"Cutting Class" is the title of an upcoming exhibit of linocut prints done by students of Laura DeLind at East Lansing's Grove Gallery (coming this fall). My friend Kate had taken two of Laura's classes and while we were at art camp she taught me how to carve. We had yet to print, though, so after a wonderful dinner, Kate, our friend John and I went down to Kate's studio to whip out the ink and go to town!
Now, this is my first carving and as you'll see as we get to the printing process, I have a long way to go. There is much in this carving of my window cat that I would change in a heartbeat (and probably will try to or else recarve it later). So this is a first attempt -- and it's instructive to show it as a reminder that we don't all start as well as Kate does -- or the remarkable Heather and Gary of Little Ram Studio in England. (Their blog is one of my favorites; I adore their beautiful prints!)
There is something you should know about me -- when I was in graphics in ninth grade I got an A. My teacher told my parents I was the messiest kid in the class. And the smartest. He was sort of forced into it because my projects were B-ish but the written tests were
So, down we went to the studio ready to print.
Kate demonstrated the inking process. You use an oil based ink that cleans up in water. (Keep those baby wipes handy!) Using a rubber brayer you smooth the paint till, as Kate says, "it sounds right." I'm not sure I could quite tell what "right" was -- a little squeaky, perhaps?
Then you ink your linocut, moving your brayer in one direction at a time (any direction works but not back-and-forth) until your piece is covered in ink. Then flip it over onto your paper.
You flip it onto your printing surface and use a burnisher, rubbing it over your inked linocut with fairly heavy pressure.
Then flip your paper over (holding the edge of your cut so it doesn't
slip) and using the back of a spoon, continue rubbing, hard, and you'll
see the ink reveal your pattern.
When it looks as though your pattern is visible enough (that's something
you just learn -- what "enough" is), hold your work at one corner and
gently remove the paper from the lino.
Kate says the first prints from the lino are never the best and that the
more you print, the better they become. I found that true as well. I
chose black as my color (because we know a black-and-white cat
that is always an inspiration).
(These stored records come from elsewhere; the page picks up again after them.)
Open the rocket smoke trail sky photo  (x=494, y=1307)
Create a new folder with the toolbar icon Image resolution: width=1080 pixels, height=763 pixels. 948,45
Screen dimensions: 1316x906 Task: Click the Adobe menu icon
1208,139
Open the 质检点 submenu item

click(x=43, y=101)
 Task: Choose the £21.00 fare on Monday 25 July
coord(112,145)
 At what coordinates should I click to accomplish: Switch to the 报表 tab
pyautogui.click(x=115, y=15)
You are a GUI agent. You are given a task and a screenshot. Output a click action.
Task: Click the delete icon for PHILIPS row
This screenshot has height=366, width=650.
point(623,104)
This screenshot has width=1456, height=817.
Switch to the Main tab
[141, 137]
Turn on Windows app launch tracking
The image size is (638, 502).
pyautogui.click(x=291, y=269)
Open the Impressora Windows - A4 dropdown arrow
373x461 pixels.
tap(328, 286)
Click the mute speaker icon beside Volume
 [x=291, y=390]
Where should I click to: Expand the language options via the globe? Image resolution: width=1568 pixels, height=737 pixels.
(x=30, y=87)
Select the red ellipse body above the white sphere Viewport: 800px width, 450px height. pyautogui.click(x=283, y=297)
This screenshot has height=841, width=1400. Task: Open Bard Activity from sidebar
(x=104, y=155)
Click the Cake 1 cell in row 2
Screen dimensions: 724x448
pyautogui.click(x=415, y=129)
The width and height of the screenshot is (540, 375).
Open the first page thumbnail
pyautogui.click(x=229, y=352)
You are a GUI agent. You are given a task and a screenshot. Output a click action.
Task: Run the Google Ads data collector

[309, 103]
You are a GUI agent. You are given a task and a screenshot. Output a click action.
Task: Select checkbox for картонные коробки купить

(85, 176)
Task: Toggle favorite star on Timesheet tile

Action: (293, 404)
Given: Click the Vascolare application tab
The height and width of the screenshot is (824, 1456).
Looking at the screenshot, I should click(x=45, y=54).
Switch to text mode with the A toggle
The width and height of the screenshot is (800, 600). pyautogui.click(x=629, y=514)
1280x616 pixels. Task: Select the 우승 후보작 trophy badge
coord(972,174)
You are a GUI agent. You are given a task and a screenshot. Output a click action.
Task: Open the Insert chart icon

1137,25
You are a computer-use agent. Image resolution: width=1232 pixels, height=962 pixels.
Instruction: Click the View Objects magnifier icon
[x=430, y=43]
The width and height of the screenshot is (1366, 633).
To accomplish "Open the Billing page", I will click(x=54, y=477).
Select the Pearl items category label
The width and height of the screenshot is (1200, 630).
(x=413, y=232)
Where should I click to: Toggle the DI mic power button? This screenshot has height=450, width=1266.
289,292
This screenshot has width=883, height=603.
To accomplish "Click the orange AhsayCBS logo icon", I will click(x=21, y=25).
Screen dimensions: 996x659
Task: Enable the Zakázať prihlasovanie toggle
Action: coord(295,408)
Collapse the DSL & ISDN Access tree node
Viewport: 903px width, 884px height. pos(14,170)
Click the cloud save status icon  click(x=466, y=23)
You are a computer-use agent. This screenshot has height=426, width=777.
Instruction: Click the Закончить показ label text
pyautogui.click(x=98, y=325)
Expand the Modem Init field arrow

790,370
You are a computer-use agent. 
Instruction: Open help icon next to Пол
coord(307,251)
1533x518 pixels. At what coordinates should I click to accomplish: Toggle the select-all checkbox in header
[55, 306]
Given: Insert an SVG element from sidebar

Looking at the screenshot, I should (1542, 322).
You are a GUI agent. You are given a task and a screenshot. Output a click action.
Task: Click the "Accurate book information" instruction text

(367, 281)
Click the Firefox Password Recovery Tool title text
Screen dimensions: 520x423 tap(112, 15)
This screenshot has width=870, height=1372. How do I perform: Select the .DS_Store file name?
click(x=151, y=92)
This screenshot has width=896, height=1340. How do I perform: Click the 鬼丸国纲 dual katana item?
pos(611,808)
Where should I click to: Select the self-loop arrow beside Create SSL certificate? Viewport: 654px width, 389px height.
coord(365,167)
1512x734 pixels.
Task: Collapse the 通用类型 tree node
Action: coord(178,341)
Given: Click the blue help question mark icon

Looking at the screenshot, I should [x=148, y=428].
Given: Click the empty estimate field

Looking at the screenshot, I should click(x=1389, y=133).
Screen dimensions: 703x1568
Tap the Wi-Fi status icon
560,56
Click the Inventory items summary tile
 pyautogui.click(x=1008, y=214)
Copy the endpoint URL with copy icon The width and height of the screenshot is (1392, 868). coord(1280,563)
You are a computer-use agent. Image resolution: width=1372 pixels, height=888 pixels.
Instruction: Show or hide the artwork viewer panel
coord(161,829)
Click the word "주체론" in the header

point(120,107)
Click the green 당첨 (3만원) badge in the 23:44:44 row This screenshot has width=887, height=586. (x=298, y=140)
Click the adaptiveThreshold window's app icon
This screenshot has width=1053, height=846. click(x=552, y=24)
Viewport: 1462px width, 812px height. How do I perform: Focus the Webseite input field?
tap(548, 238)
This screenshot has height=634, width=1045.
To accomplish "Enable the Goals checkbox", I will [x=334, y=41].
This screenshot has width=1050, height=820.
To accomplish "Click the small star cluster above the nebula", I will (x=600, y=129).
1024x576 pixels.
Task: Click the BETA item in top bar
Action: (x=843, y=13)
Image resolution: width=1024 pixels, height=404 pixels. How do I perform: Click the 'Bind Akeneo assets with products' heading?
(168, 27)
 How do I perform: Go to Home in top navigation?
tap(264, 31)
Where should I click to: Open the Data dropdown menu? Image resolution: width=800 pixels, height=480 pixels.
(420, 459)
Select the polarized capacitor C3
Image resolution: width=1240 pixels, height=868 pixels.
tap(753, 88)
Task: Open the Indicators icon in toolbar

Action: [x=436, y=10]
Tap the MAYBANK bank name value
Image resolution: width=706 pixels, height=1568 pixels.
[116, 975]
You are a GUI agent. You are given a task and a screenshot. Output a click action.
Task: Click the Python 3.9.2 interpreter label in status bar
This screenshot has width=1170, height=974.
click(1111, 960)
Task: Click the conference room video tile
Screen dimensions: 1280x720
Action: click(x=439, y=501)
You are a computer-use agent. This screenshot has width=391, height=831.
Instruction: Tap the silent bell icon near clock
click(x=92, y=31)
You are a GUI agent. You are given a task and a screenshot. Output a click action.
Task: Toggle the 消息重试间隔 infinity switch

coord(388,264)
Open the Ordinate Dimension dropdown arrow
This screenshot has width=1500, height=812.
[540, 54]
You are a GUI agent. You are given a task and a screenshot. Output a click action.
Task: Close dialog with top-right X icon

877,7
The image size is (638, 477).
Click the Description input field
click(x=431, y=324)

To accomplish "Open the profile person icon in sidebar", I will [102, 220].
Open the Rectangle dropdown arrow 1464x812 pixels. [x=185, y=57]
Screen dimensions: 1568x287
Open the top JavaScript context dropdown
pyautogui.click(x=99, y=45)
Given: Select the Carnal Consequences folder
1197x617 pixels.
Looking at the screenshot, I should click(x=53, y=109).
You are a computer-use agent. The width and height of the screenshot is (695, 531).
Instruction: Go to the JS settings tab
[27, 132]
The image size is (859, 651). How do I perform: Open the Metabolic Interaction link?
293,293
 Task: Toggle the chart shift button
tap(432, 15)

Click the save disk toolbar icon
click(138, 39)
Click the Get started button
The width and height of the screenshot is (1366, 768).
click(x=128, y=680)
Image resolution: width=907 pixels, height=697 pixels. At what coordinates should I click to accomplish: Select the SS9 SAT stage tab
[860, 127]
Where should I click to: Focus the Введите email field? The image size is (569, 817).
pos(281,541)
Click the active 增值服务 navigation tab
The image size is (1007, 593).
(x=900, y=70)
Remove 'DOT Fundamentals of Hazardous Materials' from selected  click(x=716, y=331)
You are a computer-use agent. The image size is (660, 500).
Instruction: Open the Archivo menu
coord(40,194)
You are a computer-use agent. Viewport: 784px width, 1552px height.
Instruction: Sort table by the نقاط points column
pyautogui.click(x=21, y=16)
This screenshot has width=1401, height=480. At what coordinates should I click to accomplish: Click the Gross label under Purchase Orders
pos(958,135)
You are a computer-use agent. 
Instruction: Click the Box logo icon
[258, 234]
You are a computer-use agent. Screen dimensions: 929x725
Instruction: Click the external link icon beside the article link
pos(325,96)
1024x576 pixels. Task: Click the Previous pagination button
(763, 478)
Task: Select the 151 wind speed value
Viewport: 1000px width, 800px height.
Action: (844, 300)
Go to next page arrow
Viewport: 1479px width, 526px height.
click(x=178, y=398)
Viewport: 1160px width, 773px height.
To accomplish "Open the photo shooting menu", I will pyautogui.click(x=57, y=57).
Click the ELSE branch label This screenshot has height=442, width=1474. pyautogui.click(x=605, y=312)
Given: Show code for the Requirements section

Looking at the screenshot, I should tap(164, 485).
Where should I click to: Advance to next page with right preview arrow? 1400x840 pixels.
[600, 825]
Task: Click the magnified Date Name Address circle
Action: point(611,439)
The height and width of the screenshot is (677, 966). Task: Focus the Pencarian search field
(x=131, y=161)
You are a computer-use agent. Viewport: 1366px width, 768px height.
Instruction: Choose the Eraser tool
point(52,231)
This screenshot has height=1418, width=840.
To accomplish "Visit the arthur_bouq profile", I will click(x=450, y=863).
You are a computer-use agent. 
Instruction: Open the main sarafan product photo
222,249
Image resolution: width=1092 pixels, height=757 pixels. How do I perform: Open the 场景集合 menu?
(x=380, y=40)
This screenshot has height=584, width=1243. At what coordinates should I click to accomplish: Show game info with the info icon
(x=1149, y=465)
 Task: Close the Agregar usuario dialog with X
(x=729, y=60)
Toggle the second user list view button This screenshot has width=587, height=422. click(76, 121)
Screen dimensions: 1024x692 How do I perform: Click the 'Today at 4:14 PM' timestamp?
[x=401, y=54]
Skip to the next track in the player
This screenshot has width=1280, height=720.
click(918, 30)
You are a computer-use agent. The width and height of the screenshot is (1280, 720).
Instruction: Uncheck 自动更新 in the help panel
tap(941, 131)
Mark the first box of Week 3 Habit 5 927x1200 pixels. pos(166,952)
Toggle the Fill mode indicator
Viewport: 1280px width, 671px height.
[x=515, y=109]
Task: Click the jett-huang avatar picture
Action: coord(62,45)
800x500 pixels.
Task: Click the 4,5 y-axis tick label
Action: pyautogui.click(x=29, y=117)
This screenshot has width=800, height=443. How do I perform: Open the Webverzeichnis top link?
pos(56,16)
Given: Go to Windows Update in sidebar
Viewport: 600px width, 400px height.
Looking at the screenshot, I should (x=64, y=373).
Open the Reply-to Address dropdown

But when I printed on a gelli-printed
substrate, my black cat became calico!
Let your prints dry and clean your block. Make any adjustments and count the moments till next time!
My observations on this process. One, it It requires a lot of pressure and elbow grease. I was literally sweating onto the work area. Not attractive. Dress appropriately and keep paper toweling handy to mop your dewey brow.
Two, you can get really messy. So keep those baby wipes handy!
Now, I know a lot of people make their prints with presses (which makes a lot of sense). If you are doing it this low-tech way, you need to count on a lot of elbow grease and pressure.But what I really loved about this was that it could be done low-tech. You need the right tools to carve, ink, paper, and very little else. The carving requires a linoleum piece (if it's on a block it's a bit easier to work with but mine was not).
You also need a good apron (like this one made by Joanne!) and yes -- don't forget the baby wipes! Did I mention that before?
Every new technique requires a lot of work and a lot of practice and I have my work cut out for me if I decide to pursue this one in depth. But I have to admit, it's pretty tempting because it was an awful lot of fun and I can't wait to see where I go next!